Da ajuda como instrumento ou como finalidade...

Não é hábito meu continuar o mesmo tema de uns posts para os outros, porque gosto de ir cruzando temáticas e espicaçando quem lê (e a mim enquanto escrevo) na construção de um puzzle mental. Mas desta vez quebro a regra e mantenho-me no tema do post anterior. E uma vez por culpa das notícias que vou publicando no Observatório de Segurança Humana.

Segundo as agências de ajuda internacional a resposta lenta da comunidade internacional aos problemas da África Oriental custam vidas, mais do que minutos. A cada decisão adiada, suspensa, prorrogada no tempo e que se passeia de corredor em corredor, de secretária em secretária, sucumbem mais umas quantas vidas. É que por detrás dos números tenebrosos estão seres humanos que se diluem nos caudais da História sem hipóteses de se realizarem por inteiro!

Mas, tal como já disse, o actual esquema não pode ser mantido. E agora levanto para discussão mais duas coisinhas... Primeiro vamos ao lado dos governos. A ajuda internacional não deve ser politizada e entendida como um instrumento de pressão diplomática. A ajuda internacional deveria desligar-se o mais possível dos interesses dos governantes, sendo contudo este um processo complexo e que exigiria um paradigma radicalmente novo... E que não vejo a ser sequer discutido.

Por outro lado a questão da mutação do paradigma da ajuda prende-se com o posicionamento que adoptamos. Se entendemos a ajuda como um fim de per si, se entendemos que o simples processo de dar dinheiro e enviar bens serve para suprir as necessidades das populações carenciadas então que não se mexa no paradigma actual. Para funcionar mal, mais vale este que já conhecemos.

Mas se começarmos a entender a ajuda como um instrumento de capacitação das populações locais então, peço desculpas, mas anda-se a fazer tudo ao contrário. A ajuda devia servir para capacitar as populações a que estas possam, num futuro breve, ter forma de responder a adversidades de modo autónomo. Obviamente que em casos extraordinários a ajuda internacional seria necessária, mas cessaria a necessidade de ajuda cíclica em cada cheia e em cada má colheita...

A ajuda internacional deveria funcionar não como uma corrente de dinheiro, mas como um canal de capacitação e de transformação de talentos e oportunidades. Há que empoderar os nativos, os que habitam a terra, ao invés de nos limitar-mos a enviar uns euros para o terreno. Se só deixamos dinheiro é normal que quando este acaba nos peçam mais.

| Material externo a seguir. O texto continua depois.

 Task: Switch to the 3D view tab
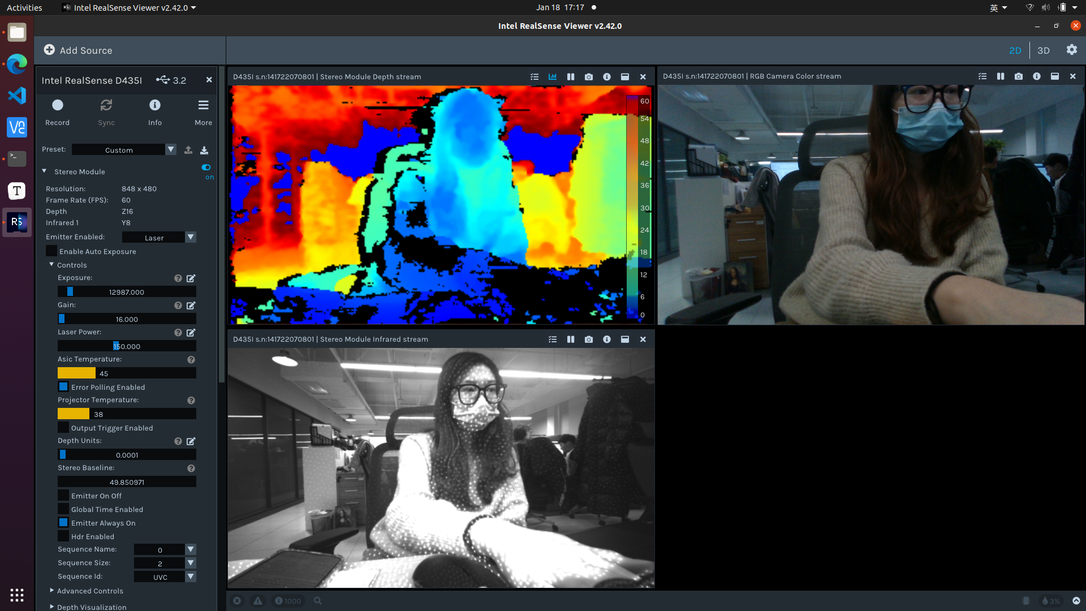1044,50
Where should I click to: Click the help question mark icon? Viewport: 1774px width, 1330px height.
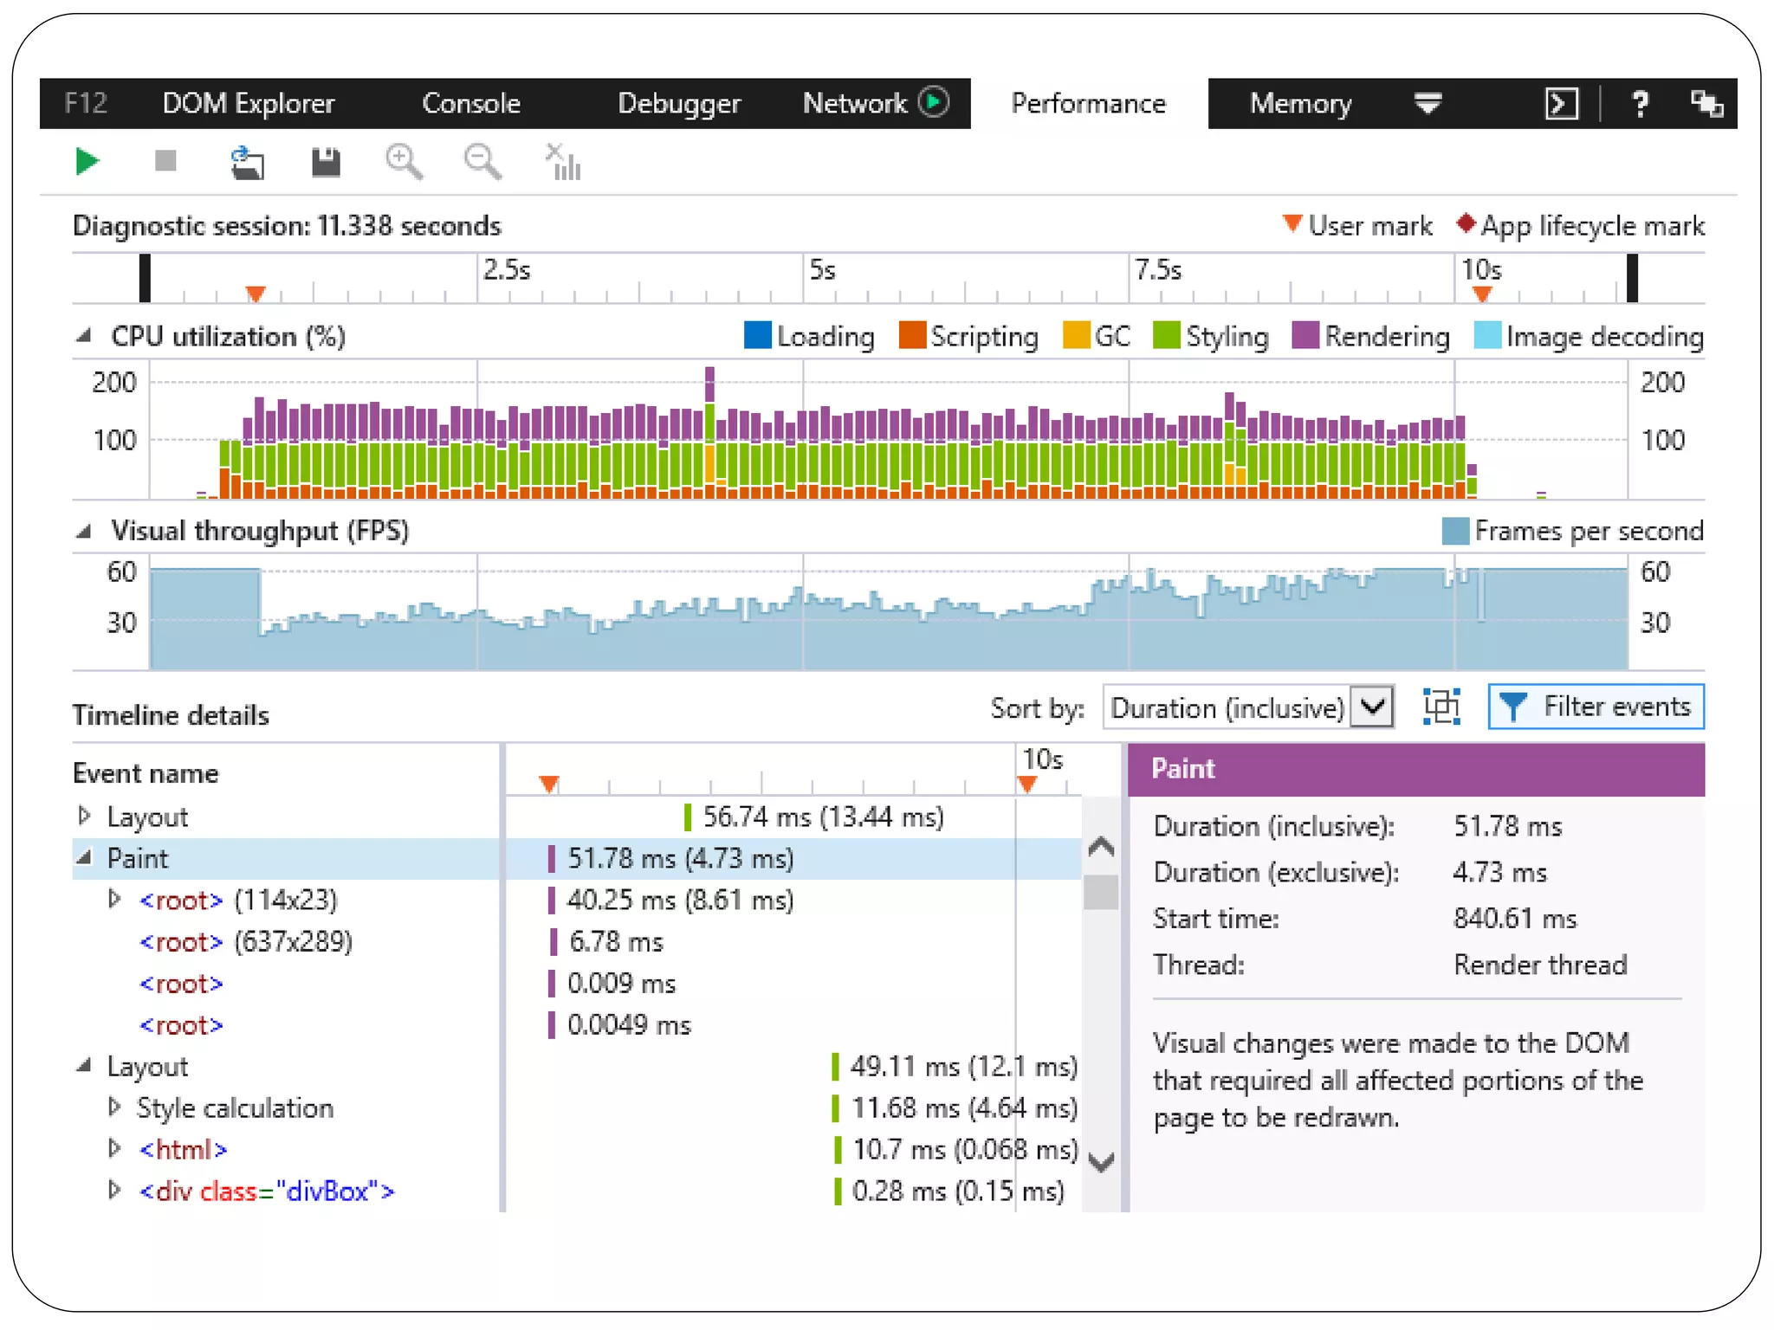1639,104
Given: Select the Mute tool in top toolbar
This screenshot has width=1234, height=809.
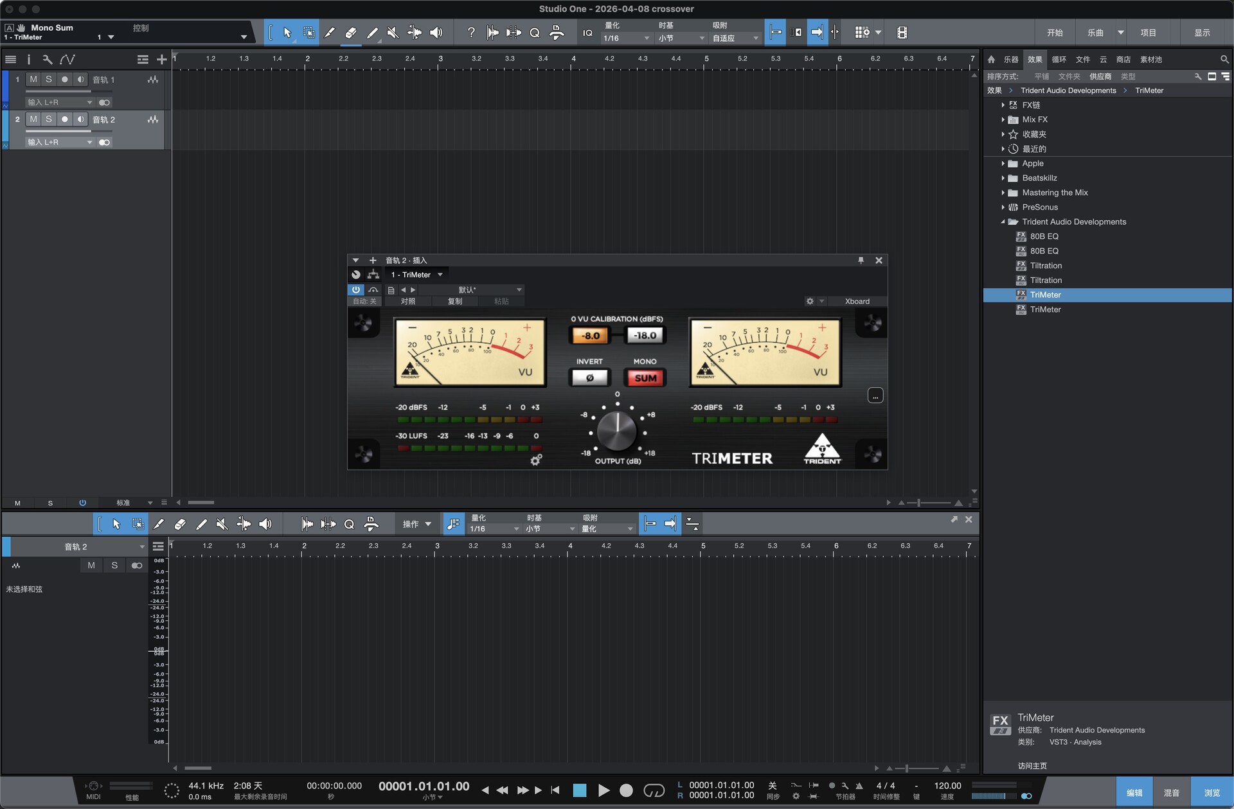Looking at the screenshot, I should [x=393, y=33].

Mas se em vez de dinheiro deixarmos capacidades, resiliência, inputs estruturais e colectivos, então a necessidade de pedir mais dinheiro vai-se esbatendo. E poderemos começar a ter mais países, como o Gana, a anunciar o princípio do fim da dependência da ajuda externa. A ajuda entendida como um instrumento, como uma ferramenta, pode ajudar-nos a sair do impasse em que África parece ter caído. Pois uma África capacitada é uma África mais autónoma, e portanto mais livre.

Ficam as sugestões... Que o Fidalgo vai ler mais qualquer coisita!